I own three different GPS units , Humminbird 787c2 , Lowrance LMS332c and an Eagle AccuNav Sport (older non-waas "portable" unit - which usually got me within 50 feet every time) . These are AMAZING electronic devices , and as such , are NOT foolproof. They will take you ANYWHERE IN THE WORLD with great accuracy , but they are not some 'electronic periscope' you peer into and close your eyes to the "real world". I have a Navionics Electronic Chart in one of my GPS units and it's "close" but it's NOT right on the money. When I am at a lake - the depth shown isn't usually right. There is usually a "map offset" or "map fix" feature to move the displayed chart closer to the actual earth locations. If you read your manual very well , top to bottom , you'll see what I'm talking about.
I didn't learn just the "basics" in an hour - and anyone else has to spend some time getting familiar with their machine.
Your machine is a very precision instrument - but it's not a substitute for keeping your eyes peeled!
Learn the units' operational features and you'll be IMPRESSED what you can do with it. If you use it for fishing , the "spot on a spot" is 'gravy' to get back to again & again..... I've been using GPS since about '94-'95 - you should have got your feet wet then , it'd make you appreciate the EASE of use on these newer ones!!

If you can get over the dissapointment of "it's not what I thought - or expected"... You'll join the masses of happy GPS users and use it for an aid or edge.
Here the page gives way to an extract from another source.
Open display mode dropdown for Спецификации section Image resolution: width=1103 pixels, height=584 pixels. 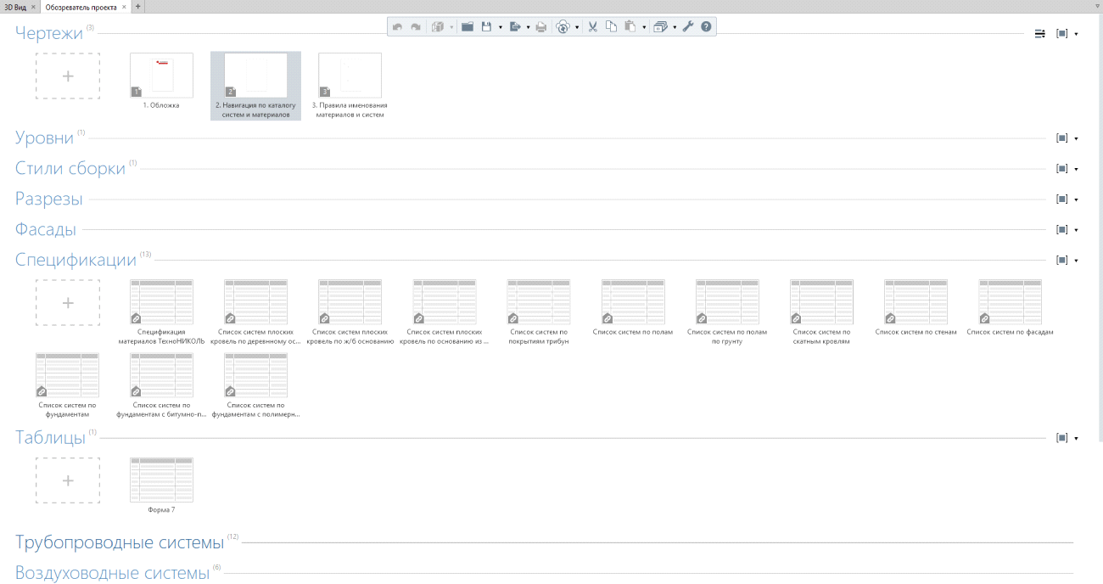[x=1076, y=261]

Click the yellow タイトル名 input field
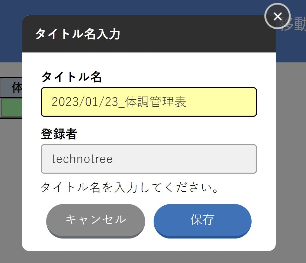click(x=149, y=102)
I sure couldn't whack fish like I do without it.
Don't trust the map , trust the Lat/Lon coordinates!!!
You'll get with 20 feet!


Cheers ,
 Robert


----------



## duck heaven (Aug 10, 2004)

TDEJONG302 ....

Sorry to hear ... that you had an unpleasant experience with your unit. 
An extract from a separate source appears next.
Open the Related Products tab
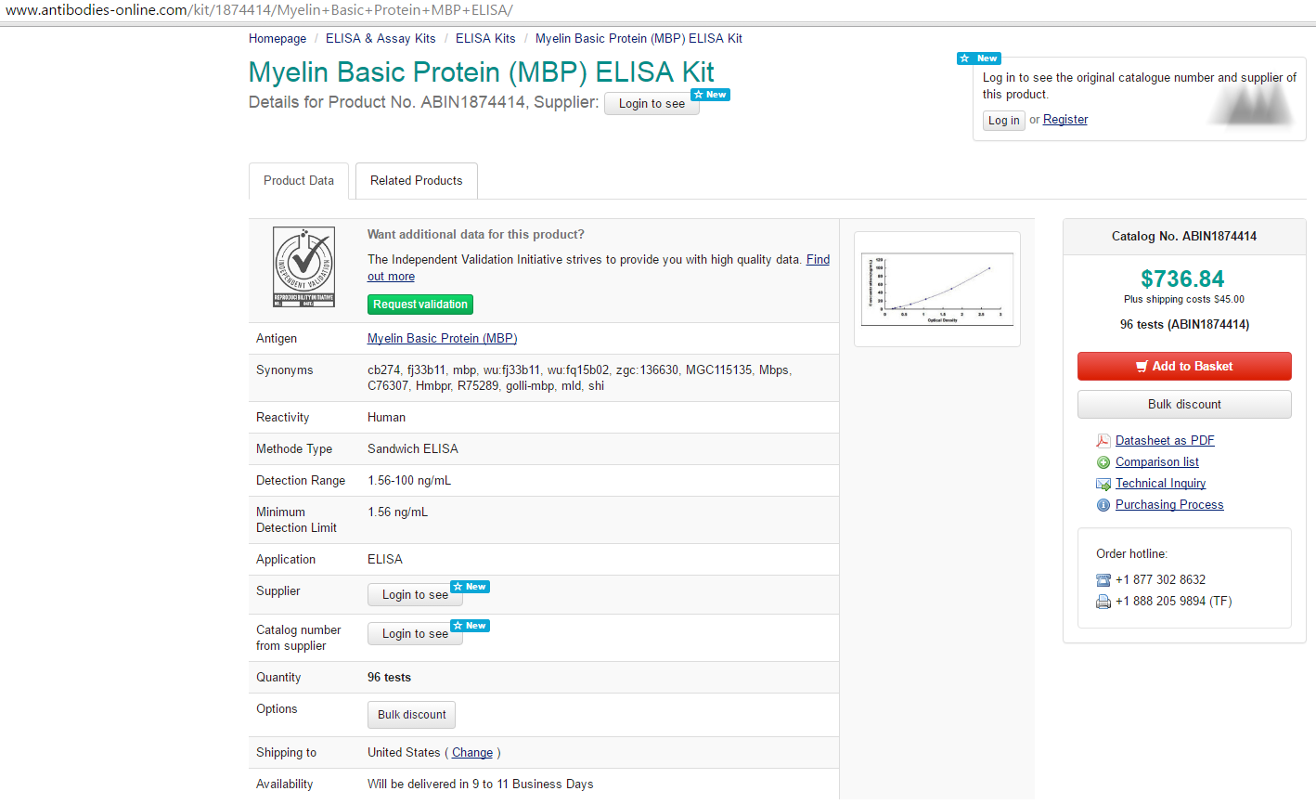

They really are a magnificent instrument ... however if you are totally unsatisified with the unit .... and have had it less than 90 days here in Michigan ... being it is an electronic /electrical instrument ..... your entitled to a complete refund under Michigan law.
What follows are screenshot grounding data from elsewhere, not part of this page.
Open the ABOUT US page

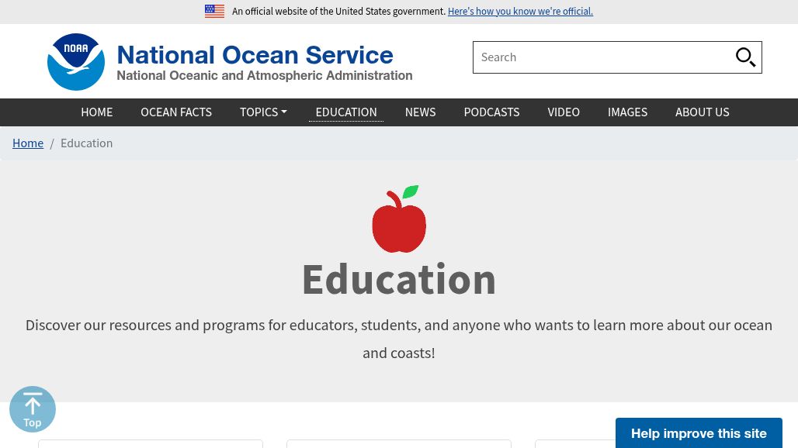(x=702, y=112)
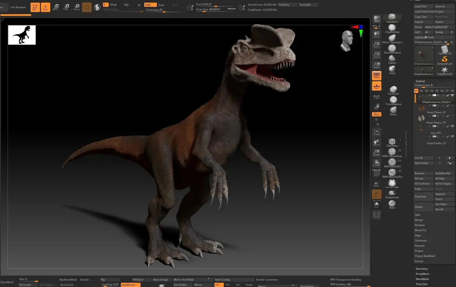Select the ClayBuildup brush

[x=392, y=28]
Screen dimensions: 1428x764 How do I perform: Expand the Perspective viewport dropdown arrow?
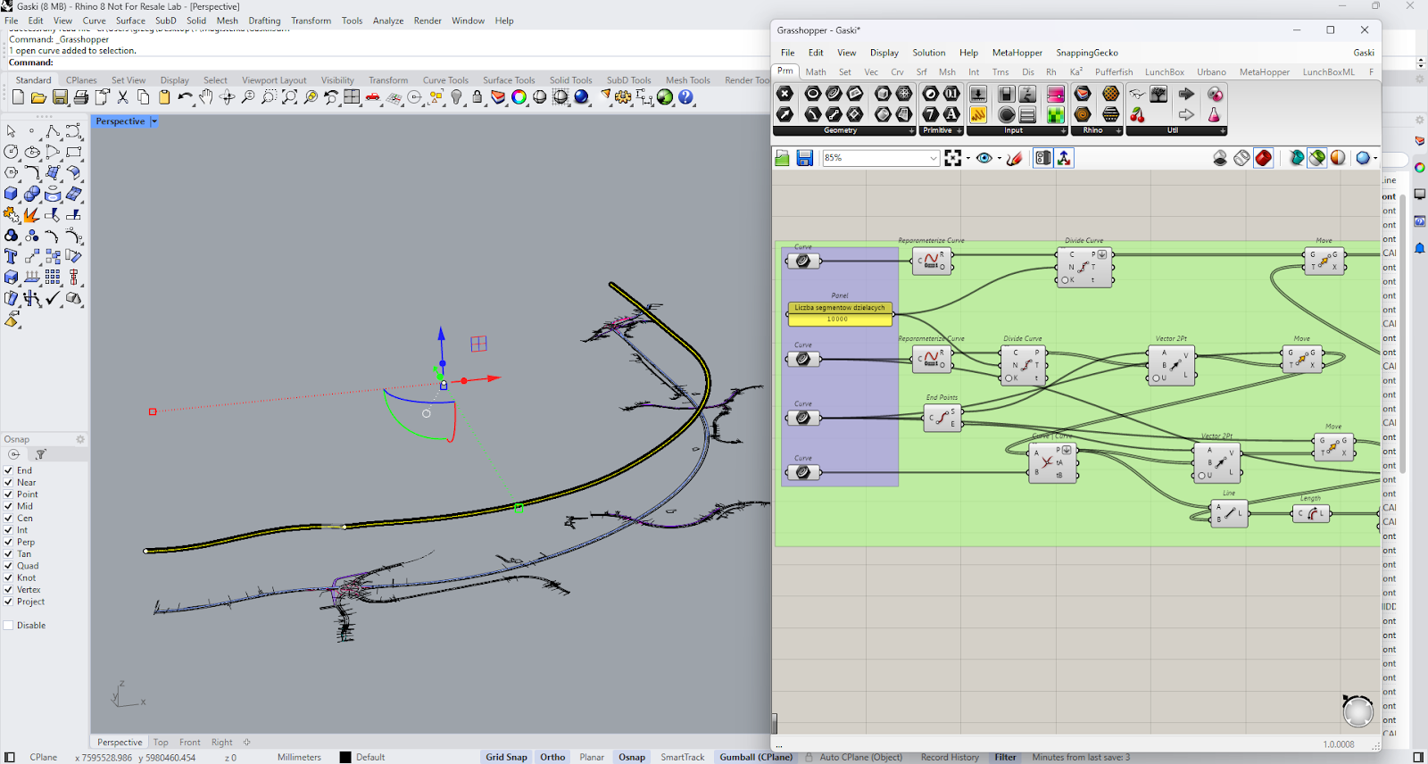coord(154,121)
Maybe the unit isn't used to being in God's country of the upper-penninsula ...and it doesn't know how to cope with all the beautiful trees .. crystal clear waters ... and pristine fishing ??? :lol:   


Good Luck ..with whatever decicion you decide ... 


.


----------



## Jason Adam (Jun 27, 2001)

duck heaven said:


> They really are a magnificent instrument ... however if you are totally unsatisified with the unit .... and have had it less than 90 days here in Michigan ... being it is an electronic /electrical instrument ..... your entitled to a complete refund under Michigan law.


Where on the books does this law exist??????


----------



## duck heaven (Aug 10, 2004)

Jason Adam said:


> Where on the books does this law exist??????


 
Jason,

Hopes this helps your purpose ...

If you are looking for the specific "act" and anotated law ... you'll need to reference an attorney however this as many other Public "Acts" in the State Of Michigan fall under the Michigan Consumer Protection Act.

potential violations caused to Mr. "tdejong302" can be viewed below in an overall summary of the Michigan Laws.

1,a - confusing & misunderstanding of "certification" of the Loran/FishFinder's accuracy. (innaccuracy)

1,g - Representing to sell those goods as represented
(Mr. "tdejong302" states that the packaging on his Garmin product depicts an accuracy of a certain nature ... and according to Mr. tdejong302" his purchased item is not meeting that expectation by a long shot!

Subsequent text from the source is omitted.